UMAP coloured by Leiden cluster. Each dot is a cell. Clusters are computed from 3'UTR usage patterns, not total expression, so cells that use similar polyadenylation sites cluster together regardless of overall RNA levels.
Bar chart of cells per cluster. The largest clusters (1, 2, 5) contain 117-210 cells; the smallest (11) has 14 cells.

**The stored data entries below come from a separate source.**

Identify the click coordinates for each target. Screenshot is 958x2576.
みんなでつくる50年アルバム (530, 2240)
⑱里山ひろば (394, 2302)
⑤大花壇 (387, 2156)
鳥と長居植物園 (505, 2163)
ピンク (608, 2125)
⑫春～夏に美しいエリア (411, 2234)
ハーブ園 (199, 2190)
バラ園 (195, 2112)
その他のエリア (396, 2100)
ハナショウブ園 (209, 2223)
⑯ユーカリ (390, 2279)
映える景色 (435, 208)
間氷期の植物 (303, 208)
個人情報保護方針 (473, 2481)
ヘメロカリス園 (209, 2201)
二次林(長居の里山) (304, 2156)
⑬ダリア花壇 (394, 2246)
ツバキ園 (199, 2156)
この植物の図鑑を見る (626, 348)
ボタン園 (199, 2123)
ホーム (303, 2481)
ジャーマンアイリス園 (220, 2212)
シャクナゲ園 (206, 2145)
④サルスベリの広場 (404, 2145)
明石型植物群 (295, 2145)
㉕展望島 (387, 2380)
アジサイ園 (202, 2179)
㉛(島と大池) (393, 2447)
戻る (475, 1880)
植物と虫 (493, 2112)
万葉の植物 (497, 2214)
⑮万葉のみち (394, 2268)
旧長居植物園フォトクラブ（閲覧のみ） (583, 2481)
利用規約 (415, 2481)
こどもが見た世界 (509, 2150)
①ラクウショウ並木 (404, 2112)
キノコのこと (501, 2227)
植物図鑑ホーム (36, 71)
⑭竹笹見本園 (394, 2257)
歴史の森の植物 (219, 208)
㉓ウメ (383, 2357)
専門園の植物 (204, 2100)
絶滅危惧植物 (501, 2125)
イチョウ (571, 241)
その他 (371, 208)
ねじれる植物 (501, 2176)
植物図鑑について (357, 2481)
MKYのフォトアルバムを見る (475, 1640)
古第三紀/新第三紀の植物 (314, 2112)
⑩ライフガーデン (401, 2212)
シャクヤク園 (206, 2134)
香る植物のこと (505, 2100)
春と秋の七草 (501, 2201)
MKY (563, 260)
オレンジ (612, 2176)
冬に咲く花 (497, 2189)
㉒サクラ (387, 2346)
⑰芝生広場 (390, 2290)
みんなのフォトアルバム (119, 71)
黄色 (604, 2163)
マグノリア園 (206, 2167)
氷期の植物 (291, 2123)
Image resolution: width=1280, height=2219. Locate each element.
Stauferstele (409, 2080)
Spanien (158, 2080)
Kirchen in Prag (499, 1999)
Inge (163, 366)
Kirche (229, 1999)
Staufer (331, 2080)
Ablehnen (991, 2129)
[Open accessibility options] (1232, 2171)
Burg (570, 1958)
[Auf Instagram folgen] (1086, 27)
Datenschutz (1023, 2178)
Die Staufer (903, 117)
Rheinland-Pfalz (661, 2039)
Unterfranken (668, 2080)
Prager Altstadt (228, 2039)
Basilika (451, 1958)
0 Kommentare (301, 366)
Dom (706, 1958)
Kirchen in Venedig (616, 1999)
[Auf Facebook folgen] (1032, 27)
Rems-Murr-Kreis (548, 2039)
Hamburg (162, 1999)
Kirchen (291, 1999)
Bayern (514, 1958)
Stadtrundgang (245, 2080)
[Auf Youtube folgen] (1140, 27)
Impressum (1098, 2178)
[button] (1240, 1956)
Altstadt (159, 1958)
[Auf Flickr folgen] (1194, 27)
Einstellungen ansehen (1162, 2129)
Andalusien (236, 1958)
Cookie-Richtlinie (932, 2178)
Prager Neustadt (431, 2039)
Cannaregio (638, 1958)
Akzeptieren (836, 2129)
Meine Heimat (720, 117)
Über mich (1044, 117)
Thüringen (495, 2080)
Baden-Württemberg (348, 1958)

Step 4 — Run differential testing¶
Point ema switch diff at the h5ad produced above:
uv run ema switch diff \
--h5ad peakatail_runs/emaout_<timestamp>/07_clustering/sample1/clusters.h5ad \
--pasbed peakatail_runs/emaout_<timestamp>/01_peak_calling/sample1/pasbed.bed \
--strategy fisher \
--fdr 0.05
Output lands inside the same run directory:
peakatail_runs/emaout_<timestamp>/switch_diff_<timestamp>/
differential/
fisher_0_vs_1.tsv
fisher_0_vs_2.tsv
... (one TSV per cluster pair)
markers.tsv # top-N marker PAS per cluster used to filter tests
figures/
volcano_0_vs_1.png
volcano_0_vs_1.html
...
figures_INDEX.md # human-readable index of all figures
figures_INDEX.json # machine-readable manifest
Step 5 — Read the figures index¶
This prints a table of every volcano figure with per-pair statistics. Example excerpt from the full_v8 run:
## `volcano` (66)
- **volcano_0_vs_4** (2 files) — cluster 0 vs 4 · n_tested=1433 · sig=935
- **volcano_3_vs_4** (2 files) — cluster 3 vs 4 · n_tested=1364 · sig=1058
Open volcano_0_vs_4.png to see which PAS drive the separation:
Each dot is a PAS. Red = higher usage in cluster 4 (positive log2fc); blue = higher usage in cluster 0 (negative log2fc). The dashed horizontal line marks q = 0.05; dashed vertical lines mark |log2fc| = 1. The 0 vs 4 comparison shows 935 significant PAS out of 1433 tested.